Comments on Rennies River Catchment Stormwater Management Plan

by J. D. Jacobs and R. J. Gibson

Nature Newfoundland and Labrador

“(In future planning and development) it will be necessary to keep in mind the location of land uses in relation to: Protecting waterways, wetlands, natural areas, and forested lands that provide animal and plant habitats, foster healthy ecosystems, and control the volume of stormwater.” St. John’s Municipal Plan Review 2012: Background Report (p. 15)

A stormwater assessment and proposed flood control plan for the Rennies River catchment is the subject of a report submitted in April 2014 to the City of St. John’s by CBCL Consulting Engineers.

What it is not:

This is not a hydrological analysis aimed at protecting the ecological integrity of Long Pond, Rennies River and its tributaries under further urban development and a changing climate. In keeping with 2012 Municipal Plan Review, such a study should be done in parallel with this one.

What it is:

It is an analysis that uses past extreme stormwater events (e.g. Hurricane Gabrielle 2001) as a basis for modelling peak flows and flooding in the Rennies River catchment area, taking into consideration expected future development within the watershed, as well as projected changes in precipitation due to climate change. It proposes “stormwater detention” measures to address future flood conditions, including a weir at the outlet of Long Pond. Floodplain area and flood hazard maps are presented for projected 20-year and 100-year events under “existing “ and “future” conditions, as well as future conditions with the recommended “improvements”.

Data block →
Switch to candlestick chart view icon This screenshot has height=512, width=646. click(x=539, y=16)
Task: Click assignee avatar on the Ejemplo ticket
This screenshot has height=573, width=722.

Required actions →
1. Please repeat, word for word, the part of the stormwater plan comments that opens with the words containing "Comments on Rennies" and closes with "CBCL Consulting Engineers.".
2. In what month and year was the CBCL report submitted to the City of St. John's, according to the stormwater plan comments?
3. The stormwater plan comments quote the St. John's Municipal Plan Review 2012. List every kind of land that this quotation names for protection.

Solutions by task →
1.
Comments on Rennies River Catchment Stormwater Management Plan

by J. D. Jacobs and R. J. Gibson

Nature Newfoundland and Labrador

“(In future planning and development) it will be necessary to keep in mind the location of land uses in relation to: Protecting waterways, wetlands, natural areas, and forested lands that provide animal and plant habitats, foster healthy ecosystems, and control the volume of stormwater.” St. John’s Municipal Plan Review 2012: Background Report (p. 15)

A stormwater assessment and proposed flood control plan for the Rennies River catchment is the subject of a report submitted in April 2014 to the City of St. John’s by CBCL Consulting Engineers.

2. April 2014

3.
- waterways
- wetlands
- natural areas
- forested lands